Para facilitar el recorrido se ofrecían recreos gastronómicos y musicales: la presentación del dúo integrado por Carla Covacevich y Santiago Iglesias y las retroproyecciones a cargo de Juja Coloma musicalizadas por Agus Sander. Estas últimas crearon un ambiente inmersivo con recursos mínimos y simples pero efectivos. Vertiendo gotas de pintura al ritmo de la música, se proyectó contra la pared un recital de abstracciones orgánicas que se abrazaban, se mezclaban y contaminaban entre sí. Mis ojos se bañaron de asombro en una ceremonia que forzó la sinestesia entre colores ígneos y ritmos electrónicos.

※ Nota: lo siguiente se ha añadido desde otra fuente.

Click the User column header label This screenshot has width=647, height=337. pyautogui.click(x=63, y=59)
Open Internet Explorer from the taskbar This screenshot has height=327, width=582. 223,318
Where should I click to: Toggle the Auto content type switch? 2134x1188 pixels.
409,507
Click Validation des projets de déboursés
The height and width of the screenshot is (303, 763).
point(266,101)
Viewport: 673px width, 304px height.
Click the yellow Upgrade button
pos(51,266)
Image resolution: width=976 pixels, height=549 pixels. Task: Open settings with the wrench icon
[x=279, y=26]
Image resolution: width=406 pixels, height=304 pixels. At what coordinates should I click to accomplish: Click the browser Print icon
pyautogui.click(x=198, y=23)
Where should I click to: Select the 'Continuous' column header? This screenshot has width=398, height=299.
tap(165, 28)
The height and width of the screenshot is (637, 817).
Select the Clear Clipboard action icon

En el punto cúlmine de la melodía, apareció una gota de tinta azul entre ese revoltijo de cálidos. Infección azul sobre un fuego de estrellas enfermando la galaxia. El color del deseo es aceitoso y se contagia.
Pequeños grupos congregados en rondas charlaban a mil risas con un porcentaje mínimo de palabras. Montaña, el gato de Laberinto CC, se derretía entre los brazos de todo aquel que no se resistiera a alzarlo. Los gatos son líquidos peludos y en esta noche no hubo ninguna intención por disimularlo. Todo alrededor insinuaba esas ganas por derramarse, verterse, salpicar, hervir y burbujear.
El cuerpo vuelto fotografía, pintura, tinta, grafito, calcomanía, luz y palabras. Formando una cartografía de pieles artificiosas pero sensuales. Caminos de semillas de uvas y migas de pan, pistas que invitaban a perderse. A olvidar el tiempo para detenerse frente a nuestros pequeños infiernos. El deseo y el arte nunca fueron territorios de inocencia. Aquí el reclamo era evidente y, en la claridad de sus intenciones, se estableció la posibilidad del diálogo. Fue así que cada uno elegía dónde, cuándo y cómo perderse, desviarse de la línea de producción para escuchar al cuerpo y sus requerimientos de sal, cariño, agua y afecto. Un nuevo encuentro con el arte, combustible autogestivo para que, al menos por una noche más, no se extinga el deseo.